Which lines run from the one containing "You are a computer-use agent. 822x510 pixels." to the end of the entries? Quote them exactly, and nothing else.

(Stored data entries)
_ _ _ _

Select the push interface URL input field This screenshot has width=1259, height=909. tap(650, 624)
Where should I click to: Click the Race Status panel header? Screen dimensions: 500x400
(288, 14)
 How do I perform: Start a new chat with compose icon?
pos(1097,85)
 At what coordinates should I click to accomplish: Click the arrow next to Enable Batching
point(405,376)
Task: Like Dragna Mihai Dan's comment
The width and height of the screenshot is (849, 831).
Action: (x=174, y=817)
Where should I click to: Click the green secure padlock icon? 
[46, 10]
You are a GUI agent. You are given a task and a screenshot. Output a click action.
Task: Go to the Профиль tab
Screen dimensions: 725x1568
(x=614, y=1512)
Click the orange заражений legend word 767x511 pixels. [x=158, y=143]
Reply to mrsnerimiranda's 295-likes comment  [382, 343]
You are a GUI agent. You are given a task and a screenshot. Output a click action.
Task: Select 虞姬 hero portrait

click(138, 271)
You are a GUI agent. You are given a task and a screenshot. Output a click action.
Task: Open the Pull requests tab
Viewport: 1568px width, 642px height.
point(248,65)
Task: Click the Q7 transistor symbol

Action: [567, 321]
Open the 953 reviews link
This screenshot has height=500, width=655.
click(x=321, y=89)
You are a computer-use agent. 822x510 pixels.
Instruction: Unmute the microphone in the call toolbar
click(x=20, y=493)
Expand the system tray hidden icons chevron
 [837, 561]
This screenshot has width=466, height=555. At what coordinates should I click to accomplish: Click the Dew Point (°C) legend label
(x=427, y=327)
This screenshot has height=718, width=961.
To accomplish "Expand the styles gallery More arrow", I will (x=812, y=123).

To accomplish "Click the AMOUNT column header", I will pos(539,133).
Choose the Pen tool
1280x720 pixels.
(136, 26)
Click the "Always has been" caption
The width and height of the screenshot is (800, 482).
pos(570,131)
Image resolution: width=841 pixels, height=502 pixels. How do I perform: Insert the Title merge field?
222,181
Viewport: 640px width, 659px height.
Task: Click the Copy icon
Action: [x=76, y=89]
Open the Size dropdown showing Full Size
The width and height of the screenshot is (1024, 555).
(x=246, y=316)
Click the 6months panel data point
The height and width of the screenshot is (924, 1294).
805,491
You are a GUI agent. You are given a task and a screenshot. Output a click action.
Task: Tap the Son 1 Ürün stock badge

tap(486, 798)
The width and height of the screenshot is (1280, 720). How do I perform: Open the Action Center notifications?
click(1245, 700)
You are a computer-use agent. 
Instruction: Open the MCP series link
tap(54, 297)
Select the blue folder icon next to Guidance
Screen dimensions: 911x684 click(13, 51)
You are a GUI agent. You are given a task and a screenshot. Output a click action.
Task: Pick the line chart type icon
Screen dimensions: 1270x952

_ _ _ _

**Solution for this exercise**:
You are a computer-use agent. 822x510 pixels.
Instruction: Unmute the microphone in the call toolbar
click(x=20, y=493)
Expand the system tray hidden icons chevron
 [837, 561]
This screenshot has width=466, height=555. At what coordinates should I click to accomplish: Click the Dew Point (°C) legend label
(x=427, y=327)
This screenshot has height=718, width=961.
To accomplish "Expand the styles gallery More arrow", I will (x=812, y=123).

To accomplish "Click the AMOUNT column header", I will pos(539,133).
Choose the Pen tool
1280x720 pixels.
(136, 26)
Click the "Always has been" caption
The width and height of the screenshot is (800, 482).
pos(570,131)
Image resolution: width=841 pixels, height=502 pixels. How do I perform: Insert the Title merge field?
222,181
Viewport: 640px width, 659px height.
Task: Click the Copy icon
Action: [x=76, y=89]
Open the Size dropdown showing Full Size
The width and height of the screenshot is (1024, 555).
(x=246, y=316)
Click the 6months panel data point
The height and width of the screenshot is (924, 1294).
805,491
You are a GUI agent. You are given a task and a screenshot. Output a click action.
Task: Tap the Son 1 Ürün stock badge

tap(486, 798)
The width and height of the screenshot is (1280, 720). How do I perform: Open the Action Center notifications?
click(1245, 700)
You are a computer-use agent. 
Instruction: Open the MCP series link
tap(54, 297)
Select the blue folder icon next to Guidance
Screen dimensions: 911x684 click(13, 51)
You are a GUI agent. You are given a task and a screenshot. Output a click action.
Task: Pick the line chart type icon
Screen dimensions: 1270x952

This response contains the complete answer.